- [RECORDS PROVIDED]:
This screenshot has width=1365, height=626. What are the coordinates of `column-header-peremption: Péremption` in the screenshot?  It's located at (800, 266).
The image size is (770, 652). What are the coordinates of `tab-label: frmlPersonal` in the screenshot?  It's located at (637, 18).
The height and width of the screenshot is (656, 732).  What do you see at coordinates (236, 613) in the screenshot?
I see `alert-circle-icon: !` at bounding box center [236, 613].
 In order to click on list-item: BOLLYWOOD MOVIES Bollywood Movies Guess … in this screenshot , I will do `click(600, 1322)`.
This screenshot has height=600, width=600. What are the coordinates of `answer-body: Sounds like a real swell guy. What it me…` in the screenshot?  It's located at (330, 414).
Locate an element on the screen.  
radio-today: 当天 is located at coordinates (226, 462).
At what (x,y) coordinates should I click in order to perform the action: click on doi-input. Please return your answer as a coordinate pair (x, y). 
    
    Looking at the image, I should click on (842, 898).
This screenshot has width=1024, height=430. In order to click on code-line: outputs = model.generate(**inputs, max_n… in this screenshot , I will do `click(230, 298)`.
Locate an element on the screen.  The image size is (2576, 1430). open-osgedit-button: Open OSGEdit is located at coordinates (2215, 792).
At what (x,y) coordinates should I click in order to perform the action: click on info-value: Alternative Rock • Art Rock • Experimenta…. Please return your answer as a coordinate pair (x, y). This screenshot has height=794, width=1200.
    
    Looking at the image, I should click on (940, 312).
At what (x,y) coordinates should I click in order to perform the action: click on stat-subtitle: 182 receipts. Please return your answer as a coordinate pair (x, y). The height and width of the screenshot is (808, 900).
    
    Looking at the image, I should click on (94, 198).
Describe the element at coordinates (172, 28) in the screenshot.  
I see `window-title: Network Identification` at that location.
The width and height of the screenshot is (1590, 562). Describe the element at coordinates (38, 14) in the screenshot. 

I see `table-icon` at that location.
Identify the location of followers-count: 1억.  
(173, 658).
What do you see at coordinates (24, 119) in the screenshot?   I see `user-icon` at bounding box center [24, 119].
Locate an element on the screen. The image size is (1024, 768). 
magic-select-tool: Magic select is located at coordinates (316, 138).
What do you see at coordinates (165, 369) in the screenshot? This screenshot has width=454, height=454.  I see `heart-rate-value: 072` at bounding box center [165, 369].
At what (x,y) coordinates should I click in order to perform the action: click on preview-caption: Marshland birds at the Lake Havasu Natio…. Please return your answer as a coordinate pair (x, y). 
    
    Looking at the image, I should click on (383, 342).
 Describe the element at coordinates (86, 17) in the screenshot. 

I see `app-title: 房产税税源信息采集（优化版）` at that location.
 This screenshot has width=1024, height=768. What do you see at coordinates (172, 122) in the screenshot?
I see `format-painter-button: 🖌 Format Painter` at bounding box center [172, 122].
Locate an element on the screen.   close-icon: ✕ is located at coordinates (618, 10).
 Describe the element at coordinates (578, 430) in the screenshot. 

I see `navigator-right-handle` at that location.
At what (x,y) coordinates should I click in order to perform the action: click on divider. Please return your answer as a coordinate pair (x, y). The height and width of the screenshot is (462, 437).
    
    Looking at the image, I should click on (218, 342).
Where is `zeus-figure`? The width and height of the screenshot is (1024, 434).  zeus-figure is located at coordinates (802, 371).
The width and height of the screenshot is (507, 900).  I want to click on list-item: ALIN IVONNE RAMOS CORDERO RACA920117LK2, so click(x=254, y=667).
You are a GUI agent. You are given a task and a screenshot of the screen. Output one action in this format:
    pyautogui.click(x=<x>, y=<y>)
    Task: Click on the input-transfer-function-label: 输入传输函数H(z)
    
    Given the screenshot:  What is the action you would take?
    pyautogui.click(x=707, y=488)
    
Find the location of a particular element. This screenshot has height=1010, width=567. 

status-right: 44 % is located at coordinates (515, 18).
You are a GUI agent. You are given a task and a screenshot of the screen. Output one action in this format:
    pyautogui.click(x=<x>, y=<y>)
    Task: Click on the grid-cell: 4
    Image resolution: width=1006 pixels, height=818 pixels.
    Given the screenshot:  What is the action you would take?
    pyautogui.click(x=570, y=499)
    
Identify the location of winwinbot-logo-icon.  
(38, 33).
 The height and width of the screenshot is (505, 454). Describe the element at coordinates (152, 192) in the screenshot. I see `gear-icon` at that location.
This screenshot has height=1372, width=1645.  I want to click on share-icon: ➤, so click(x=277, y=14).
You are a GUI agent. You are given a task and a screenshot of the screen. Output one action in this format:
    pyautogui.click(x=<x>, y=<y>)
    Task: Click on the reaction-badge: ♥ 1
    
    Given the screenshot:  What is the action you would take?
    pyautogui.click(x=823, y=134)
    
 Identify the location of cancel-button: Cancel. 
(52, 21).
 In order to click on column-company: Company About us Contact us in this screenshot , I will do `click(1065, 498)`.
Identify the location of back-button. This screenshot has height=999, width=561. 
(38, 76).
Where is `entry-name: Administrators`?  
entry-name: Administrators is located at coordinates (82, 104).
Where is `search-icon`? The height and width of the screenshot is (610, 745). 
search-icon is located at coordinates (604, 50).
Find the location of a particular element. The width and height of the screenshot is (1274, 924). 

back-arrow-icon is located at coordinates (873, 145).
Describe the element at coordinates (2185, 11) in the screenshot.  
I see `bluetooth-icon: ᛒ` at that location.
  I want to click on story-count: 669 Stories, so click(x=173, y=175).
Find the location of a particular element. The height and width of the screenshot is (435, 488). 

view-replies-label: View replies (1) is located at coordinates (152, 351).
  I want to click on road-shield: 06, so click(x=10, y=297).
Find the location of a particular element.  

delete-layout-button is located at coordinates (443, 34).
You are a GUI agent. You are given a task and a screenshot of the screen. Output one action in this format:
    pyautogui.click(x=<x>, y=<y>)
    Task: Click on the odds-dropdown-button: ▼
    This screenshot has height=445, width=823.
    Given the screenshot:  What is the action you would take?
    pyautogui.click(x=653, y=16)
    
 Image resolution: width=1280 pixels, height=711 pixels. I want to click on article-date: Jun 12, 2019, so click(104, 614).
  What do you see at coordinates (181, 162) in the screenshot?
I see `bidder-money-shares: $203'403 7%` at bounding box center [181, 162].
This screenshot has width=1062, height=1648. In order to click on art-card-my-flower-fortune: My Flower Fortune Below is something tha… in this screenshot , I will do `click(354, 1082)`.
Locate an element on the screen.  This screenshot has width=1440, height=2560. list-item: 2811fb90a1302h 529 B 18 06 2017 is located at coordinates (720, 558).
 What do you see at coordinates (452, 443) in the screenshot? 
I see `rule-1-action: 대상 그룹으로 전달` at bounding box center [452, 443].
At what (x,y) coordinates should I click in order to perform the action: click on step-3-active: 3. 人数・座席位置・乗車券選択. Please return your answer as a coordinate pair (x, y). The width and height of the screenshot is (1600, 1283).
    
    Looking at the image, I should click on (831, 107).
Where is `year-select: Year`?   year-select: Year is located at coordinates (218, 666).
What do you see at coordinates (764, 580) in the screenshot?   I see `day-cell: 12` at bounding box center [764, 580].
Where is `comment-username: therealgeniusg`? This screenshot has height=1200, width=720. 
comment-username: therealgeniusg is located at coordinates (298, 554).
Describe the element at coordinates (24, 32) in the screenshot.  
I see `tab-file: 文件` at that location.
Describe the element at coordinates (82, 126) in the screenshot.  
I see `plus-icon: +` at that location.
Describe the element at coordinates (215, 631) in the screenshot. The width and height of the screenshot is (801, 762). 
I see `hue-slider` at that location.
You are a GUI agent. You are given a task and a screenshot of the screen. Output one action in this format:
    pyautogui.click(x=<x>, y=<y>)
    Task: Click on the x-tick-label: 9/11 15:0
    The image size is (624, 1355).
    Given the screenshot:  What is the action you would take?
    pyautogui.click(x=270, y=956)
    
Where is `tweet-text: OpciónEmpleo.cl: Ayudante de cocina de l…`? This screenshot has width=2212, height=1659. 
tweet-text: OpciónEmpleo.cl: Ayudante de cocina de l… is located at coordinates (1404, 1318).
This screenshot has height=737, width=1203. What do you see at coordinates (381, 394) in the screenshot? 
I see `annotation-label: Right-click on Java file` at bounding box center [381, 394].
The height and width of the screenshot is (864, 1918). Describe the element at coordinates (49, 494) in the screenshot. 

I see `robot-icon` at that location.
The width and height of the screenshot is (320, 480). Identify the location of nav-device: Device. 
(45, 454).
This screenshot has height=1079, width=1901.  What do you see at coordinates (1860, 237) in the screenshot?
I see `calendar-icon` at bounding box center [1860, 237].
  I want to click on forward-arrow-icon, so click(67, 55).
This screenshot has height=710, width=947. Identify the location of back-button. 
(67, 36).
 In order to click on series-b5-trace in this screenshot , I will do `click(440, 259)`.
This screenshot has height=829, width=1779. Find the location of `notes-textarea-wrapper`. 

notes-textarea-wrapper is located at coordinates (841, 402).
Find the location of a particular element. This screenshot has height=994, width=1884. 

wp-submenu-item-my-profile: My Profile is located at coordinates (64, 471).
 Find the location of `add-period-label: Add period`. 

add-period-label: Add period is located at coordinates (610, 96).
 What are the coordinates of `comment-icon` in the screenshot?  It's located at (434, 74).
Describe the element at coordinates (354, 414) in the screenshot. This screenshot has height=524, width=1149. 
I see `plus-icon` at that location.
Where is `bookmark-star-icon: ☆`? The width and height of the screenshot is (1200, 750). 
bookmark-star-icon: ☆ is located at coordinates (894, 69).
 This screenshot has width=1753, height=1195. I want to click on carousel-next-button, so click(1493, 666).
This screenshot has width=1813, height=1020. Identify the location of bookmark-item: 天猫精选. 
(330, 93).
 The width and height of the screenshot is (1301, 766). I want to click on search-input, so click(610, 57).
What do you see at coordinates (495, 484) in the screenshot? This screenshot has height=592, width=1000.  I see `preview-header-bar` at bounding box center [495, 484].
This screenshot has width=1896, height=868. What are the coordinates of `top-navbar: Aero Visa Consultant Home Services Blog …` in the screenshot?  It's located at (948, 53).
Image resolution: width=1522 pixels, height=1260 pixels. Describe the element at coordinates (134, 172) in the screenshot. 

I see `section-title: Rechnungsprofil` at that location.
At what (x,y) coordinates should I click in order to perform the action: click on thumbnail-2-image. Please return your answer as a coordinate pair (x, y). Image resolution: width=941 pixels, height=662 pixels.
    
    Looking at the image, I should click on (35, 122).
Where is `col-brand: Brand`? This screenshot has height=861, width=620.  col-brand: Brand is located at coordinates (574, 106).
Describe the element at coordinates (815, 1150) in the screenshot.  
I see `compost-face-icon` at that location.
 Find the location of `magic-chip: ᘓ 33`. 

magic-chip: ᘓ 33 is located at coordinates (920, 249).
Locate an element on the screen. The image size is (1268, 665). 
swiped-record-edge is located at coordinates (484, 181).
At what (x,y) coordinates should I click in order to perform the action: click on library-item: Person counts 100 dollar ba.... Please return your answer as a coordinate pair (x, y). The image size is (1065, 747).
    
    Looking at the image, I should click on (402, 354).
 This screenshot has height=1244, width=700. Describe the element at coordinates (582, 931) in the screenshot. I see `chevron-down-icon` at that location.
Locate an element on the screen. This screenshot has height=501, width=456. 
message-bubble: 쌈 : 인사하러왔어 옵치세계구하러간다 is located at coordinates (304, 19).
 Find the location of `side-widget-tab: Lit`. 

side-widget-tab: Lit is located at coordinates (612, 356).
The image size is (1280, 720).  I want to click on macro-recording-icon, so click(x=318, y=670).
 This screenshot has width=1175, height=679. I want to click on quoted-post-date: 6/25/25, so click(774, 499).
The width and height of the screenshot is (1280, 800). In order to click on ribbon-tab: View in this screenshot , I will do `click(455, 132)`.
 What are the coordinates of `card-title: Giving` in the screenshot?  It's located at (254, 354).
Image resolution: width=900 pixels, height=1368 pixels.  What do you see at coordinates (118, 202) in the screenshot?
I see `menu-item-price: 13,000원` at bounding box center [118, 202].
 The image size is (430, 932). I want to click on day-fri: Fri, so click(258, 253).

- [WHAT THE TASK ASKS]: Convert the rows starting at the line that contains "has width=2212, height=1659." and ending at the line that contains "center [381, 394]." into a numbered list, leaving out any blank lines.

- [EXERCISE RESULT]:
1. Where is `tweet-text: OpciónEmpleo.cl: Ayudante de cocina de l…`? This screenshot has width=2212, height=1659. 
2. tweet-text: OpciónEmpleo.cl: Ayudante de cocina de l… is located at coordinates (1404, 1318).
3. This screenshot has height=737, width=1203. What do you see at coordinates (381, 394) in the screenshot? 
4. I see `annotation-label: Right-click on Java file` at bounding box center [381, 394].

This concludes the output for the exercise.